TASK OBJECTIVE - Return nothing but the lines from the line containing "Publications (1130, 738)" through the last line of the records, reproduced exactly.
►
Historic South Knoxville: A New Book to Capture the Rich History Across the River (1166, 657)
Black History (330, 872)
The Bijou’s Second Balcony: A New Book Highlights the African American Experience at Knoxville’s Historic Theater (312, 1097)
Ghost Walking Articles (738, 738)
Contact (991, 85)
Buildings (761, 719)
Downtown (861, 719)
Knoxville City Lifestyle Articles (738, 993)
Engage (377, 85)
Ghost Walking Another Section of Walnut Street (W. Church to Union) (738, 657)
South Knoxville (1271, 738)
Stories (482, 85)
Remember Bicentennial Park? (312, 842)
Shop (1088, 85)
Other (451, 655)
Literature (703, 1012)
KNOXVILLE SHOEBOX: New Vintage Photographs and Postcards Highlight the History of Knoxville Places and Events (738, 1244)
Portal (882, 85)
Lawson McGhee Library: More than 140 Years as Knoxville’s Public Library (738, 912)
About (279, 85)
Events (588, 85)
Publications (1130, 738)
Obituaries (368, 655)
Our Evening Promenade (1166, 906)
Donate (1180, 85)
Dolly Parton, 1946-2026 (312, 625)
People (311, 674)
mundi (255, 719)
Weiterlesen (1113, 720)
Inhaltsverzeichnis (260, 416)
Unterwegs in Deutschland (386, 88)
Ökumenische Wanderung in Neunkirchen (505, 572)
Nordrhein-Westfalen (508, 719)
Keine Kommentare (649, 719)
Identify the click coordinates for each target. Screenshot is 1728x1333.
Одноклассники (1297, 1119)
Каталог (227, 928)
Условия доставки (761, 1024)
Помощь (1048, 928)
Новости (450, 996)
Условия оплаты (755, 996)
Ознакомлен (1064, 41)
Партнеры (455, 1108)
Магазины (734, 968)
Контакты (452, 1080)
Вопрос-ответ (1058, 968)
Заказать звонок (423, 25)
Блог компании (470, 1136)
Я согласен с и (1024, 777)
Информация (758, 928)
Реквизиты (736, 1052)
◄
TASK ANSWER -
Publications (1130, 738)
Obituaries (368, 655)
Our Evening Promenade (1166, 906)
Donate (1180, 85)
Dolly Parton, 1946-2026 (312, 625)
People (311, 674)
mundi (255, 719)
Weiterlesen (1113, 720)
Inhaltsverzeichnis (260, 416)
Unterwegs in Deutschland (386, 88)
Ökumenische Wanderung in Neunkirchen (505, 572)
Nordrhein-Westfalen (508, 719)
Keine Kommentare (649, 719)
Identify the click coordinates for each target. Screenshot is 1728x1333.
Одноклассники (1297, 1119)
Каталог (227, 928)
Условия доставки (761, 1024)
Помощь (1048, 928)
Новости (450, 996)
Условия оплаты (755, 996)
Ознакомлен (1064, 41)
Партнеры (455, 1108)
Магазины (734, 968)
Контакты (452, 1080)
Вопрос-ответ (1058, 968)
Заказать звонок (423, 25)
Блог компании (470, 1136)
Я согласен с и (1024, 777)
Информация (758, 928)
Реквизиты (736, 1052)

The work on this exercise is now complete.